Such a project would require an investment of about $750 million and add approximately 40% to the value of Gaz Métro-QDA's rate base. To make a fully informed decision on a project of such magnitude, the Quebec government and Gaz Métro are diligently carrying out feasibility studies. The conclusions of these studies are expected by the end of the 2012 calendar year. If the conclusions are positive, Gaz Métro-QDA will continue the regulatory and environmental approval processes in calendar year 2013. If all the necessary approvals are obtained, the preparatory work and construction of Gaz Métro-QDA's Côte-Nord service could begin in 2015 with a view to start-up in 2016.
Natural gas as transportation fuel
Transport Solutions, an indirect subsidiary of Gaz Métro created to develop natural gas for use as fuel by the transportation industry, is deploying a "Blue Road" along the Quebec City - Toronto corridor, which is heavily used by transport trucks. Since July 2011, it has been installing the facilities needed to supply liquefied natural gas (LNG) to 180 freight trucks from three refuelling stations, under an agreement entered into with Transport Robert 1973 Ltée (Robert Transport). The private stations in Boucherville and Mississauga have been operating since September 2011 and January 2012, respectively. The third station, slated for start-up in fiscal 2013, would be the first public LNG distribution station in the Quebec City metropolitan area. In October 2012, pending completion of the third station, Transport Solutions installed a temporary mobile fuelling station on the Robert Transport property in Saint-Nicolas, which can also service other carriers. For Transport Solutions, the project represents an investment of approximately $5 million. Delivery of 180 trucks ordered by Robert Transport began in autumn 2011 and will continue during fiscal 2013. Another carrier, Transport YN.-Gonthier inc., has also started using natural gas to fuel its trucks.
On July 31, 2012, Gaz Métro announced a first public liquefied biomethane fuelling station in Rivière-du-Loup, marking a new stage on the "Blue Road." Attentive to the needs of municipalities and the government's goal to promote green energy, Transport Solutions has signed an agreement with a renewable energy organization, SEMER (Société d'économie mixte d'énergie renouvelable de la région de Rivière-du-Loup). Under this agreement, Transport Solutions will buy all the liquefied biomethane produced by the RivièreduLoup plant for a minimum of 20 years and will operate a new liquefied biomethane fuelling station for the heavy transport market.

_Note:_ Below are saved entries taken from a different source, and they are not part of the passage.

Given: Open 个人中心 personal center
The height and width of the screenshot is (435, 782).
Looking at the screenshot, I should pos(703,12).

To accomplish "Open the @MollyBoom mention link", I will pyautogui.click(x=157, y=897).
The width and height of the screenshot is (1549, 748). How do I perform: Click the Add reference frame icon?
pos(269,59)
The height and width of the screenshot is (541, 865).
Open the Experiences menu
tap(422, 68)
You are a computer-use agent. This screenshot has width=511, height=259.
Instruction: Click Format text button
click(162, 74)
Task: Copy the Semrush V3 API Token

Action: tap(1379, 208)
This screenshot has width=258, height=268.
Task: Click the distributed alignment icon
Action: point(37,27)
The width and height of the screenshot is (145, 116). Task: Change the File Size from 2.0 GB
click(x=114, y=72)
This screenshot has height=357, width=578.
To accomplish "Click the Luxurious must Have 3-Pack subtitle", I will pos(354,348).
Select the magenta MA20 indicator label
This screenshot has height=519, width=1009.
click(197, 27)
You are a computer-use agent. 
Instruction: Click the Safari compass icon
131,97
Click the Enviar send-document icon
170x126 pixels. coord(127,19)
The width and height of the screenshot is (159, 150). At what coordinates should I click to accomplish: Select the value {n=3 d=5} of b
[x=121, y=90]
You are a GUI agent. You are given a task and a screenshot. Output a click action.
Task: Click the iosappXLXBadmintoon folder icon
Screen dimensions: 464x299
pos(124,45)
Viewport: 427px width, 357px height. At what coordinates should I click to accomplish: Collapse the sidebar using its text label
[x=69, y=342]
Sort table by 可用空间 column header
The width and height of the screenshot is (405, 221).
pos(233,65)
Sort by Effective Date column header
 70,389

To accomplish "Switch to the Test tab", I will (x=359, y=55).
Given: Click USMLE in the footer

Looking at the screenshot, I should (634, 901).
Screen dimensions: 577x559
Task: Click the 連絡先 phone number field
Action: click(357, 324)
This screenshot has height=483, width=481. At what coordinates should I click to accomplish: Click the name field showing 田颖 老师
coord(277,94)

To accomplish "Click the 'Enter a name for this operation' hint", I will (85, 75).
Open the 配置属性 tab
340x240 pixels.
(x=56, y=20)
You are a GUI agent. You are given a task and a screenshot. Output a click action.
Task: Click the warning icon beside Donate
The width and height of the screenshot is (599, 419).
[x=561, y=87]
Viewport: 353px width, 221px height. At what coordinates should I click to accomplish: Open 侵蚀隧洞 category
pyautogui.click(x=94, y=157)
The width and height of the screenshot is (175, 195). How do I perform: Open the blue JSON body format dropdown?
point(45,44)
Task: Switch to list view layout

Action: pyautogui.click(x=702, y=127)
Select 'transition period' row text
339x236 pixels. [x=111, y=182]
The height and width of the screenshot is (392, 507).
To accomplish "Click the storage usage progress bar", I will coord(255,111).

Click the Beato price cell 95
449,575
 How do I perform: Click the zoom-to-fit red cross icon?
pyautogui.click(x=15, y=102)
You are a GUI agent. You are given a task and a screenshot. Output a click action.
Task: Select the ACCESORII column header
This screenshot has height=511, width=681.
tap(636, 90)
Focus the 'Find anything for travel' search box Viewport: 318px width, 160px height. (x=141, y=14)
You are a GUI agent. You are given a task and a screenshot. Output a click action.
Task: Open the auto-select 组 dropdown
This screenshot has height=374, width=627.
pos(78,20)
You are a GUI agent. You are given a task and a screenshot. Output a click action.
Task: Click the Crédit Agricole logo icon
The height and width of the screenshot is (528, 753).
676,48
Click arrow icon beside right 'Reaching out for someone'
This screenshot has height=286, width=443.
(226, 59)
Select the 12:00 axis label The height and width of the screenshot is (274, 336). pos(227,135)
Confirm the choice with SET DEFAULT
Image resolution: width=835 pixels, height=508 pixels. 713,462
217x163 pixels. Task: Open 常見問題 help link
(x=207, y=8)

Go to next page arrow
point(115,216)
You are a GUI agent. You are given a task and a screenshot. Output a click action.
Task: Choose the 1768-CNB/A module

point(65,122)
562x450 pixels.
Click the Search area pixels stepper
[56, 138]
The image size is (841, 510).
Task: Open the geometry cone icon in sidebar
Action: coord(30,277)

Natural gas and electricity initiatives in Vermont
VGS system development project
On October 17, 2012, VGS announced an agreement with International Paper Company under which one of that company's mills will purchase, under a long-term contract, natural gas from VGS starting at the end of the 2015 calendar year. In the 2013 calendar year, VGS plans on seeking the regulatory approvals needed for construction of the required facilities. The required system extension would be an expansion of the planned VGS system extension into Addison County in order to serve the communities of Vergennes and Middlebury. VGS plans to file for regulatory approval for this extension into Addison County by the end of the 2012 calendar year. If approved, these system extensions could increase VGS's rate base by approximately US$100 million.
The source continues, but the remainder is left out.